One thing we're looking at is actually having a dedicated data engineering, mini squad if you like, in the data team to be able to do things like process these feeds that come in and be highly tactical about it. The benefit of that is the product feature squad shouldn't then have to worry about it. When these very urgent things come into play, they have more availability.

They have less to do because I don't have to worry about this side issue and focus on integrating a new courier or changing the processes to handle a new career system. Well, we're working out ways through that as a business to be honest. I don't have a definitive answer.

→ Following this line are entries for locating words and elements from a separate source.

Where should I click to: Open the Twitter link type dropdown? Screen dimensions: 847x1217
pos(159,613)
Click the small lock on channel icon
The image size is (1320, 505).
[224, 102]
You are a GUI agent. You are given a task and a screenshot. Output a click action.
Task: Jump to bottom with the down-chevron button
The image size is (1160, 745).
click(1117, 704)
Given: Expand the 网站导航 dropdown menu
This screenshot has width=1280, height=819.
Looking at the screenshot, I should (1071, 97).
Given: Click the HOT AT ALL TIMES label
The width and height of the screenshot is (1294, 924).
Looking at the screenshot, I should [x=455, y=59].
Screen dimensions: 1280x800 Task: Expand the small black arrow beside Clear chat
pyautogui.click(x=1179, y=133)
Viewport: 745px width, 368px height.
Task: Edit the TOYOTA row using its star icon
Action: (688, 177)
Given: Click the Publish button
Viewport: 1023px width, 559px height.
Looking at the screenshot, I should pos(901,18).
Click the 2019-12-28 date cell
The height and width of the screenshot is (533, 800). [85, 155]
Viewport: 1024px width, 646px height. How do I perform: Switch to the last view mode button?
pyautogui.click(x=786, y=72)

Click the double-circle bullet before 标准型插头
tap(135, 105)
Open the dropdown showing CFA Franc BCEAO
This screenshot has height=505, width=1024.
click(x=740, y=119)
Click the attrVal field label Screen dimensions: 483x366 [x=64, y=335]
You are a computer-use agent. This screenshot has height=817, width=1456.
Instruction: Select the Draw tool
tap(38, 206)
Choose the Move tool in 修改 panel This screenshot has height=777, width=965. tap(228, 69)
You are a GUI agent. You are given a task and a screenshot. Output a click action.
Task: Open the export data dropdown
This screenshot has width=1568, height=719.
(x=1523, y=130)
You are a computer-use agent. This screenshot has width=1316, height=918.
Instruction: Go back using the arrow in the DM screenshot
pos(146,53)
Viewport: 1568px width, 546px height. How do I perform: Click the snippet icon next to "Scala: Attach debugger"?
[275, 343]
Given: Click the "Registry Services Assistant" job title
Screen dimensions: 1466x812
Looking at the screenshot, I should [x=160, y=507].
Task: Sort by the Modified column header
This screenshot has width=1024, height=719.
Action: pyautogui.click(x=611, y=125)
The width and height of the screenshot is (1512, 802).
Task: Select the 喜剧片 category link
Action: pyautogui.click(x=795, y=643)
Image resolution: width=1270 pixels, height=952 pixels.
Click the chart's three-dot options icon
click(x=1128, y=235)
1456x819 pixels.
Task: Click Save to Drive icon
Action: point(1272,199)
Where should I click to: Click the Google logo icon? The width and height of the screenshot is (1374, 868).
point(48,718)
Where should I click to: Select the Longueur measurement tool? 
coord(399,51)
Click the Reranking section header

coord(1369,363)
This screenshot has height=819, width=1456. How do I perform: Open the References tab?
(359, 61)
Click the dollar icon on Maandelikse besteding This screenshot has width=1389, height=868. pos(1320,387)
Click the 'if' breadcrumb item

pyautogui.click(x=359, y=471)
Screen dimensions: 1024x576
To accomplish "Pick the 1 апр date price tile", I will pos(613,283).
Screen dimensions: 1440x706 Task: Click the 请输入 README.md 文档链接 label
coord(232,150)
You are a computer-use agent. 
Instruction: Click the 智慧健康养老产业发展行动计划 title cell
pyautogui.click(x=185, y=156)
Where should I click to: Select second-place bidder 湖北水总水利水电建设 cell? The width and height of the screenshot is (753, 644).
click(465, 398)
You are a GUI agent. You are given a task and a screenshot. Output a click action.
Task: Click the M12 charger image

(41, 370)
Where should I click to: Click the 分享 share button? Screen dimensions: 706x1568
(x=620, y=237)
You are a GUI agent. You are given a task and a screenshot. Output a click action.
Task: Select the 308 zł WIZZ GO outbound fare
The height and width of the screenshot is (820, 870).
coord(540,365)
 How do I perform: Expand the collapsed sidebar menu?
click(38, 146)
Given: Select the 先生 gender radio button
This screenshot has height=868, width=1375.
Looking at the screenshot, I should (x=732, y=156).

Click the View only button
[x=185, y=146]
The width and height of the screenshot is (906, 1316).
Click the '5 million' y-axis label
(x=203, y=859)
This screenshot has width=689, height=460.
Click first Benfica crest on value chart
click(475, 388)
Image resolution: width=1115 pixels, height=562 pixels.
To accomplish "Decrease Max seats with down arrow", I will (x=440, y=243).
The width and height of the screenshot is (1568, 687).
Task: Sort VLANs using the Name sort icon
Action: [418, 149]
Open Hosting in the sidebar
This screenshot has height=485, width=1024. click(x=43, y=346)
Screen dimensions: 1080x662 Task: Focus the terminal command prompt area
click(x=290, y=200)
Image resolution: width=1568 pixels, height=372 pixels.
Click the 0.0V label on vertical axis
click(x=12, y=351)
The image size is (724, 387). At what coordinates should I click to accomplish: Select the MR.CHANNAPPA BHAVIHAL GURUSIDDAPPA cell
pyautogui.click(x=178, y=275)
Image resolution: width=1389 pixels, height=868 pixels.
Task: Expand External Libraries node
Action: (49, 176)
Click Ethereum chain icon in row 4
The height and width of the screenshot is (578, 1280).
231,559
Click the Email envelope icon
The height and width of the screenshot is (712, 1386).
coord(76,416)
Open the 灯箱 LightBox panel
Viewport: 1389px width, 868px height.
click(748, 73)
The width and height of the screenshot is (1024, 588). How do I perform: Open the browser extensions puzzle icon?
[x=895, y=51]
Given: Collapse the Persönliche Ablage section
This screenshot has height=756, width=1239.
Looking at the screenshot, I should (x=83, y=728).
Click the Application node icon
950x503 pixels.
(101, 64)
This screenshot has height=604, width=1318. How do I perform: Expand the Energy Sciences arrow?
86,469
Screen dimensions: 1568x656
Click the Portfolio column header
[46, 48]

Loris Marini: Yeah, and few companies, few teams have it. To be honest it's an ongoing learning experience. It's part of the reason why we changed the name from The Data Project to Discovering Data. We all are. It's a work in progress. Definitely.

There's one thing that I keep hearing from over at Data Foundations to do some consulting. People are struggling to just come up with a structure for the data team. In this particular case, you led the data team, how did you go about creating that?

James Edwards: Yeah. Our data team is currently five people with seven or eight roles in market. It's not as large as some teams that you'll see out there but it's also larger than a lot of the teams. Anyone talks about the large teams when I'm interviewing people quite often they're coming from two or three-person data teams which are a subset of engineering whereas we're standalone. We worked very closely with engineering, the structure very clearly engineering. Engineering was where we started. We have to get the fundamentals right. That begins with engineering.

We worked with a technical infrastructure DevOps team. That's not part of data but we have added those capabilities into our team fairly recently in order to beat up the speed up, have the focus. We still collaborate very closely with the company DevOps team but we have a lot more self-sub-organization in this respect. It’s relatively easy for us because we have our own systems because we're the data team. We know we're not sharing a system. The feature squads are doing across the rest of the platform.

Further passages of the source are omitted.